[Date Prev][Date Next][Thread Prev][Thread Next][Date Index][Thread Index]
Re: [edict-jmdict] JMdict download format
On 09/24/2015 04:36 PM, Jim Breen jimbreen@gmail.com [edict-jmdict] wrote:
> On 25 September 2015 at 04:25, Stuart McGraw smcg6347@outlook.com [edict-jmdict] wrote:
>[...]
> I shudder to think what a CSV would look like, and I really have
> to wonder how it would be an improvement over the XML.
The main improvement is that csv (or sql) could be loaded into
any database directly, without parsing xml (which typically means
either 1) using the jmdict loader in the JMdictDB software which
is limited to Postgresql, 2) writing one's own xml parsing code,
a non-trivial task, or 3) using a generic xml-to-sql converter
which typically results in a very poor schema.)
The tradeoff made by loading from csv or sql is that the database
schema loaded into is predetermined. The tables and their columns
all must exist and be compatible with what the csv/sql was generated
from, which is course the schema defined by JMdictDB.

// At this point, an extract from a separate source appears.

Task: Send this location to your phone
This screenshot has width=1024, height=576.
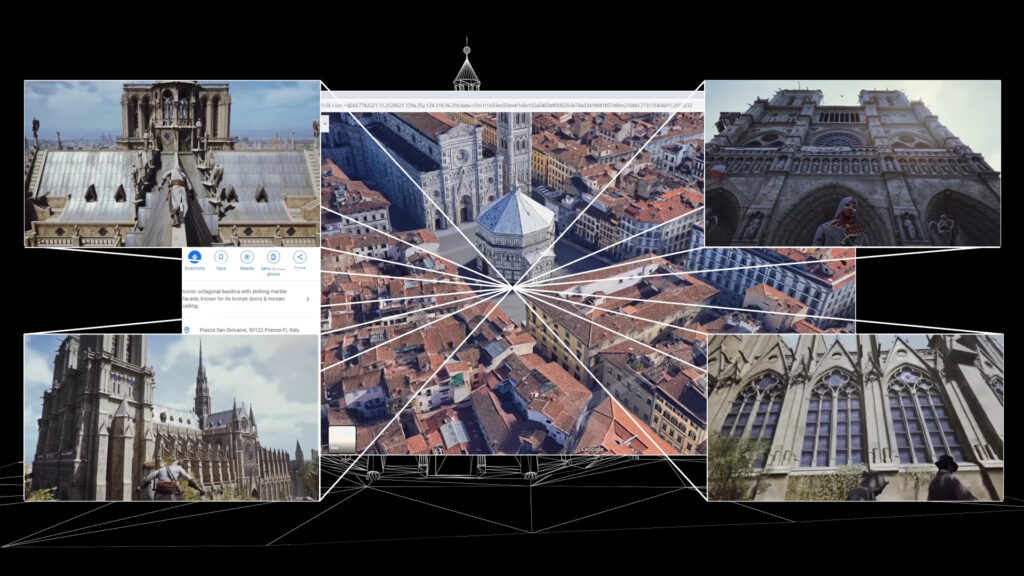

>> Such a format will be tied to a specific (version of a) database
>> schema. Of course that schema is publicly available but would
>> need to be advertised along with the .sql formated files. It is
>> also quite Postgresql-specific and if .sql (or .csv) files were
>> published, it would be desirable to publish a version of the
>> schema with the postgresql-specific bits elided.
>
> That really goes to the heart of it. If an "sql" file differs between
> Postgresql, MySQL, etc. then I don't think we should consider making
> one available, as we'd be heading into all the issues that are
> avoided by just publishing in XML.
The distributed sql (or csv) file containing the dictionary data
would be loadable, unchanged, into any common database. But the
database would need to have all the tables pre-created, with the
expected columns and datatypes for those columns before loading
the data. The JMdictDB script that creates those tables is what I
meant about being very Postgresql-specific. One would need to do
a lot of editing to use it to create the tables in a MySql database
for example.
But if all one wanted was to create tables suitable for loading
sql or csv jmdict data into, without regard for using the database
with the rest of the JMdictDB code (which is what requires all
the Postgresql bells and whistles), then a more generic sql script
for creating the schema could be written using only standard sql
which could be used on most databases with few or no changes.
Maybe someone (other than me :-) would be interested in doing that.
But then there would be little point unless the jmdict data were
going to be distributed in sql or csv format.